January 17 Friday – On the S.S. Rosetta the Clemens party was en route on a three-day passage through the Arabian Sea to Bombay, India. Livy began a letter to Sue Crane that she finished in Bombay on Jan. 24. Due to the heat Livy and Clara put their mattresses on deck for the night, but Sam was still confined to his cabin with a bad cold [Livy to Crane Jan. 18].
January 18 Saturday – From FE ch XXXVIII p. 345:
We have been running up the Arabian Sea, latterly. Closing up on Bombay now, and due to arrive this evening.
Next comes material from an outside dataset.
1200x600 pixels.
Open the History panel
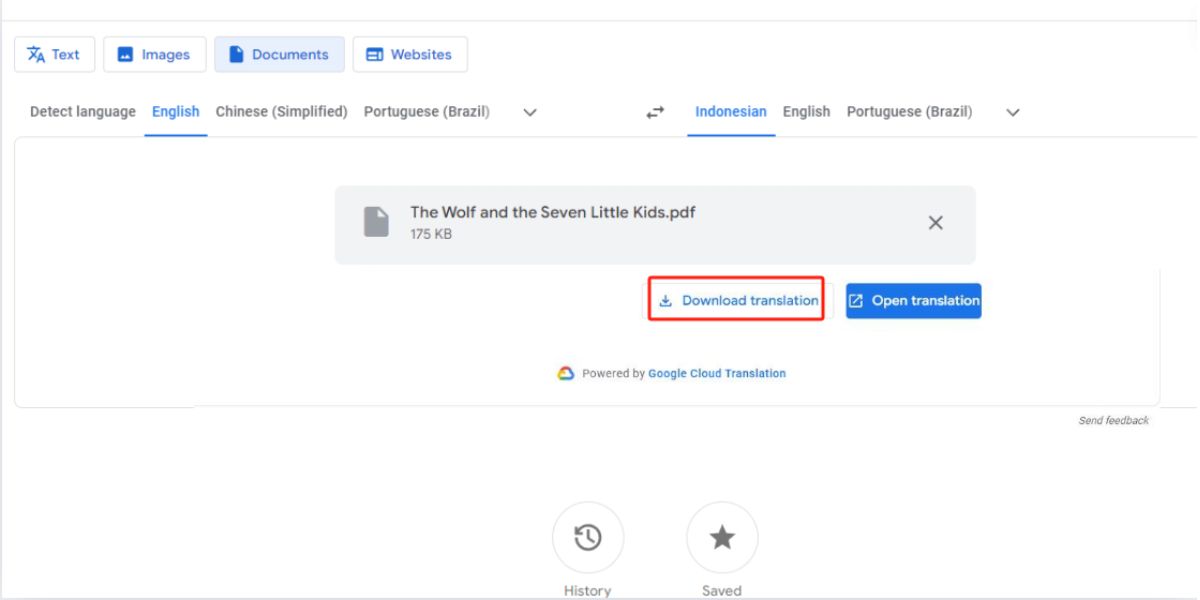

January 19 Sunday – In Bombay, Sam wrote of the first night from midnight on:
Then came peace — stillness deep and solemn — and lasted till five.
January 20 Monday – In Bombay, Sam’s notebook [NB 36 TS 20]:
Been shut up all the time with this infernal cough. It does not improve. I wish I was in hell.
Parsons writes,
January 21 Tuesday – Sam was still laid up at Watson’s Hotel in Bombay. He would not be able to venture out until his lecture on Friday, Jan. 24. In his notebook he jotted, “Private Life of an Eastern King. — Chelsea Library. Get it,” referring to William Knighton’s book by that title (1855). Sam would check it out from the London Library on Oct. 22.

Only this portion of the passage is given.